- Interactive map of Nugu Wildlife Sanctuary
- Location: Mysuru district, Karnataka, India

= Nugu Wildlife Sanctuary =

Nugu Wildlife Sanctuary is situated north of Bandipur National Park in Mysore District of Karnataka, India. The northern part of Nugu WLS is occupied by the Nugu Reservoir. It serves as a home to many species of flora and fauna such as Dipterocarpus indicus, Calophyllum tomentosum, elephants, wild pigs, spotted deer, leopards, jungle cats, etc. This wildlife sanctuary serves as a great tourist attraction, especially in the months of October to April.

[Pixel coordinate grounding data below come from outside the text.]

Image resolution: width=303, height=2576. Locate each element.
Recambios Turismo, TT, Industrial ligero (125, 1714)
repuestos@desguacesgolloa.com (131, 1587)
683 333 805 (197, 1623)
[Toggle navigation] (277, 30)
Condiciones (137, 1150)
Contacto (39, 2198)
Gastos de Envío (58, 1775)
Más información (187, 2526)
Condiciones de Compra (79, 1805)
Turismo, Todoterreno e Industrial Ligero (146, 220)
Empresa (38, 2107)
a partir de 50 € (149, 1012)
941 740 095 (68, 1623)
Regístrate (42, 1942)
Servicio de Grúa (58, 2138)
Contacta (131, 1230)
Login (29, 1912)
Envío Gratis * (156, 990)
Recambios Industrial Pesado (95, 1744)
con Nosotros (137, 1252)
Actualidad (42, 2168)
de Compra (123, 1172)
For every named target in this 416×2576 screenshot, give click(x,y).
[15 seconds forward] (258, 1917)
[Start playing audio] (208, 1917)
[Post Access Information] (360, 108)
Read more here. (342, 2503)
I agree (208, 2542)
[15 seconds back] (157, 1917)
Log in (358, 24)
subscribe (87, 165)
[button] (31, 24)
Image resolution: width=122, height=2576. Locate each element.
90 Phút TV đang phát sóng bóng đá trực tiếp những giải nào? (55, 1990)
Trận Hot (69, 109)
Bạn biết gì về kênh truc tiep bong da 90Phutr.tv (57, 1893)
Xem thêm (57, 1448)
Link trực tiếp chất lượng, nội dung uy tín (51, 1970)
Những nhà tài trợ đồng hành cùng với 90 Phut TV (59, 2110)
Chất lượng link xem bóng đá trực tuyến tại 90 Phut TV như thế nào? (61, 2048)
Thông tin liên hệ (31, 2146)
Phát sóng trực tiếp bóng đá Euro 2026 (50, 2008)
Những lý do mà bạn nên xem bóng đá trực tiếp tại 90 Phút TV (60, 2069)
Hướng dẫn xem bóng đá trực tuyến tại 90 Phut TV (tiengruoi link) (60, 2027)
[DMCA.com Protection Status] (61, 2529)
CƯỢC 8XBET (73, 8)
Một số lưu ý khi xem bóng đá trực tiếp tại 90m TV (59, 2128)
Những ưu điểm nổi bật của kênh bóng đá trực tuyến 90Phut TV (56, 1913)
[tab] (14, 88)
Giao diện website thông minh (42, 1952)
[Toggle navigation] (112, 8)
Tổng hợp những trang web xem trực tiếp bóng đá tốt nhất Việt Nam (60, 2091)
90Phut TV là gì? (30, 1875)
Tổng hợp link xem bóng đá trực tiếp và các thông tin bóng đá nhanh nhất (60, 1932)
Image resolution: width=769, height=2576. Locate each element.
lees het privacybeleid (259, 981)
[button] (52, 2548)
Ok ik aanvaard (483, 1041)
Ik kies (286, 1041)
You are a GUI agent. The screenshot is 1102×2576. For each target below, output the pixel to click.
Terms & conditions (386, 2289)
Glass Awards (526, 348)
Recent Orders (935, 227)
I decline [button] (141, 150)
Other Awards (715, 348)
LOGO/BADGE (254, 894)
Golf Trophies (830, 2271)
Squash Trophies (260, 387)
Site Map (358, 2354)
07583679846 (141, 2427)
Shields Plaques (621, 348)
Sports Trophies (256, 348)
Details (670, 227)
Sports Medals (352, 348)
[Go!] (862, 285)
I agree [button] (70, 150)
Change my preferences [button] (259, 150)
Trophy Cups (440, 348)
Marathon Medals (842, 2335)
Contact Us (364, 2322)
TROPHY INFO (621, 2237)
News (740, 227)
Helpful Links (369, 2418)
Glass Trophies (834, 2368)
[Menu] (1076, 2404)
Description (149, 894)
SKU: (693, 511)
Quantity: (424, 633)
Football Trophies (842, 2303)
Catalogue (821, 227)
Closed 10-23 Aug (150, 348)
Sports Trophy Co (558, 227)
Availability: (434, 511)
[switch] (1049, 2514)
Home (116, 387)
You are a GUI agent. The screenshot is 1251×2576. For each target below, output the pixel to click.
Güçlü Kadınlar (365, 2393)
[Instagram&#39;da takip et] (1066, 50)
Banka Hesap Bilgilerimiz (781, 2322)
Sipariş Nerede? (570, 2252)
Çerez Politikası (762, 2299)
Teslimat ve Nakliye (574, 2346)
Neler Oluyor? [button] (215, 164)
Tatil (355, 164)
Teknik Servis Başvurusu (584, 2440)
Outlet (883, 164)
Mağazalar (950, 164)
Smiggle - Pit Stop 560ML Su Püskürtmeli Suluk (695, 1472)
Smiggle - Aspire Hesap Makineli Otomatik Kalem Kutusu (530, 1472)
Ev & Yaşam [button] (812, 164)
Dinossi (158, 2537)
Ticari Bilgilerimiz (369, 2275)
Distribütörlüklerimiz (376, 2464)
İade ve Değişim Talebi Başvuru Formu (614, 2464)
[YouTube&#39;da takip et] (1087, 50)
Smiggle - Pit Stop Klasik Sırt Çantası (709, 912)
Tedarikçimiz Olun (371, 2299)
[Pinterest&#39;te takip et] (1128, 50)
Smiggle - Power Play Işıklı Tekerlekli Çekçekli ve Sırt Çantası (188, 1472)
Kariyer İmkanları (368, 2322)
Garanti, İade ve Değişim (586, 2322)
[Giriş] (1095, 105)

According to animal activists, Nugu is a vulnerable area as far as human–elephant conflicts are concerned.

== Location ==
Nugu WLS's elevation ranges from 719 to 790 m. Nugu Wildlife Sanctuary also receives an annual rainfall amounting to 856 mm. The wildlife sanctuary is also surrounded by Nugu Dam, two seasonal lakes, and three water tanks to provide water resources in the sanctuary.

== Eco-sensitive zone ==
Nugu Wildlife Sanctuary has been declared as an eco-sensitive zone by the Ministry of Environment, Forests and Climate Change, because of the number of commercial tourism ventures in the sanctuary. This was also done in order to emphasize the density of elephant populations and to conserve them.